Rendering Technique

The initial stages of how we rendered everything in Metro Engine was through forward rendering, which meant that for each fragment(pixel) we calculated lighting from all the light sources in the scene.

This is a pretty straightforward rendering technique that is used in a lot of engines that do not require a lot of heavy lighting and the amount of lightings are controlled and limited.

In contraposition it is very bad because each fragment gets overwritten by the next lighting and all the lighting calculations that were previously done are completely wasted, this means that a lof of computation is just wasted because information is being constantly overwritten in the fragment.

Warning: The specific cost for forward rendering is a constant cost of num_fragments * num_lights

The pipeline in forward rendering is pretty linear, you need to feed to the GPU the geometry, project it with the view_projection matrix and transform it giving it a position, rotation and scale so it can later be split into fragments and the lighting calculation can be done per fragment.

Linear Example of Forward Rendering

Imagine that if you have 5 objects in a scene and 5 lights you will need to render every objects 5 times to see the image with the objects being affected by lighting from 5 different light sources, this means that it needs to do 25 operations per frame and only the uttermost calculation is the one that will be staying in the screen because it is constantly being overwritten.

Now imagine that instead of 5 lights you had 50, the number goes up to 250 operations per frame, this proves that this rendering technique despite being most used because of its simplicity, it is inefficient in the case of having a scene with a high number of light sources.

This means that if your engine is going to be utilizing a lot of lighting which is done in most of the games, you will most probably be better utilizing other rendering techniques such as Deferred Rendering.

Deferred Rendering

As previously mentioned, deferred rendering is the perfect case for whenever you have a software in which you render lighting such as an engine and you do want to have multiple light sources without having any operations wasted.

This of course comes with a drastic change in how we render objects, given that this technique allows us to render hundreds or even thousands of lights with a rather acceptable framerate without any kind of trottle.

The idea of this rendering technique is to postpone the lighting calculations to a later stage, this means that we need to do passes, first we need to do what is called the geometry pass in which we render the scene and retrieve all the geometry visible in the clipping space of the camera, this means that we will be retrieving all the geometrical information and storing them in a collection of textures called the G-Buffer.

This essentially means that we will be sort of doing a snapshot of specific parts of the scene and store them in a canvas, in one single frame, we will be storing values such as:

  • Position Vectors.
  • Color Vectors.
  • Normal Vectors.
  • Specular Values (Optionally).

Once again this implies that we will be constantly doing snapshots and storing the information in a canvas and we will have this information separated in different canvas, think of having like 4 different sheets of paper size A4 in which you draw stuff, in this case whenever you do the geometry pass, in the first sheet of paper you store the positions, in the next one the normals, the other one the albedo calculations and the last one the specular values.

I know this might be a dumb way to explain it but this is a way to store information separatedly in different places and that allows us as the developers to utilize that information whenever needed for our own purposes like doing a postprocess that requires the normals of our geometries or a postprocess that requires the position of our geometries.

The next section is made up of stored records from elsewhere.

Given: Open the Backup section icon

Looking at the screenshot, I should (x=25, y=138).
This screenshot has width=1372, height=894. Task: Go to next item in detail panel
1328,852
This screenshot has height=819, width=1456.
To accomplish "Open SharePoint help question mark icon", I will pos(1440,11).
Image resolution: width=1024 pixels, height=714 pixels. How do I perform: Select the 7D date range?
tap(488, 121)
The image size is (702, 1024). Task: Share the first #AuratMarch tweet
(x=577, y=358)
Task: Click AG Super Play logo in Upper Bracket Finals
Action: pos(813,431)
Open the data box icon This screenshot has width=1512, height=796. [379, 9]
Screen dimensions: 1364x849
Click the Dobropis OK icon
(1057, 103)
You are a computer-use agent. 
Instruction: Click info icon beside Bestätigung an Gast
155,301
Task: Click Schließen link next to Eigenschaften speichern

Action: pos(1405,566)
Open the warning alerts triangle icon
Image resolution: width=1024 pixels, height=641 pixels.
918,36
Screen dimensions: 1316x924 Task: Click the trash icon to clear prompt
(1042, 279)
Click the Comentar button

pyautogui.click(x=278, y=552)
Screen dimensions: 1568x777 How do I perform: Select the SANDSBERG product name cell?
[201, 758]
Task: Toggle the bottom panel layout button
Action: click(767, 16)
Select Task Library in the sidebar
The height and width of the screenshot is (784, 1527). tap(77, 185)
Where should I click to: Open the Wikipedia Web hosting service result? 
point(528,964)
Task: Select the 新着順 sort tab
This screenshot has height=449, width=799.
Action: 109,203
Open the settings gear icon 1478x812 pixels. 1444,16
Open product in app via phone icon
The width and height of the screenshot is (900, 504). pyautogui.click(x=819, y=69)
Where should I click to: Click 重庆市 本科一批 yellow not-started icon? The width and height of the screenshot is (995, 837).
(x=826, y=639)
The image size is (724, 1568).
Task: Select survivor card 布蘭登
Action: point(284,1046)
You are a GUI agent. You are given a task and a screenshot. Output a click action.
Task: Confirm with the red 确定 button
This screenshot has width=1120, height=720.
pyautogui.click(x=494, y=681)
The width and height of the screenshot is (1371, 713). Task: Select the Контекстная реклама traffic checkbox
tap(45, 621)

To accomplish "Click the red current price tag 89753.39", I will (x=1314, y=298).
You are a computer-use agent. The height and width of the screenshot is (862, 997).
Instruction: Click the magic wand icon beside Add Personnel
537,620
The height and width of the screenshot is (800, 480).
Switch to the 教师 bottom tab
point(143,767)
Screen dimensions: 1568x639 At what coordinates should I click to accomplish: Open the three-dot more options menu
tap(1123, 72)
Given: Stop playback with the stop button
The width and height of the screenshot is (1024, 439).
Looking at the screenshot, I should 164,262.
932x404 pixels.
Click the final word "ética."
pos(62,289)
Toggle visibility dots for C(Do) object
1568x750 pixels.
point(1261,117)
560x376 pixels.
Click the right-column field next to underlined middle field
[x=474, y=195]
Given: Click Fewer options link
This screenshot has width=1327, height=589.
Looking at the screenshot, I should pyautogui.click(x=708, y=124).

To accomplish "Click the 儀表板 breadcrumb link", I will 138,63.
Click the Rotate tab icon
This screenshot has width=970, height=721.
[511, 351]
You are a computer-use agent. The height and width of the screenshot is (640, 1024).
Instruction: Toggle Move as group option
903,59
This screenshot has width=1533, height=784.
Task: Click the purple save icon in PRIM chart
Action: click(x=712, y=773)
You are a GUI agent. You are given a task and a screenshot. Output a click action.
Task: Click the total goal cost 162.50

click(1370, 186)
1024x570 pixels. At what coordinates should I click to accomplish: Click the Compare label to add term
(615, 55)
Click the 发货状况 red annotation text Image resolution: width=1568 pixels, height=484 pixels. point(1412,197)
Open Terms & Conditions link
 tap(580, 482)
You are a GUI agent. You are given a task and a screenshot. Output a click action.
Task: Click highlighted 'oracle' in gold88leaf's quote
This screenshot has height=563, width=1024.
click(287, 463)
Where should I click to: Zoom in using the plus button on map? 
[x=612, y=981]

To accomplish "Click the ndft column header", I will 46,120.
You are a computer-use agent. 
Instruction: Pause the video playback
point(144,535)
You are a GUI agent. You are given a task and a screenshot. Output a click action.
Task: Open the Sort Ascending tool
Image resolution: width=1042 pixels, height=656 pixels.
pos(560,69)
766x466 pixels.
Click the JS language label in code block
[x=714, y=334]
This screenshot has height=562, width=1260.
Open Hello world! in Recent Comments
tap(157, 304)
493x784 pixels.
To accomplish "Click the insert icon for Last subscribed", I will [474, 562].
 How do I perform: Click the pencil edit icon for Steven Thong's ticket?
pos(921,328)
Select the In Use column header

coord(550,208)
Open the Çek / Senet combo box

It is a very useful way to separate the information and to not be overwriting data anywhere, you centralize and localize it in sheets of paper (textures) and use them for your specific purposes.

With that said we know now that we have a G-Buffer (which has all those sheets filled with different information) and we use them for what we know as a second pass which in this case is the lighting pass where we generate a plane/quad and calculate the scene’s lighting for each fragment using all the geometrical information that we have stored in the G-Buffer.

Position,Color,Normals

(Positions: Up-Left, Normals: Up-Right, Color: Middle)

For example in our engine we have the following textures (sheets of paper) filled with information about positions, color(albedo) and normals. This allows us to do a second pass in which we use the g-buffer textures as outputs and we calculate the lighting per fragment.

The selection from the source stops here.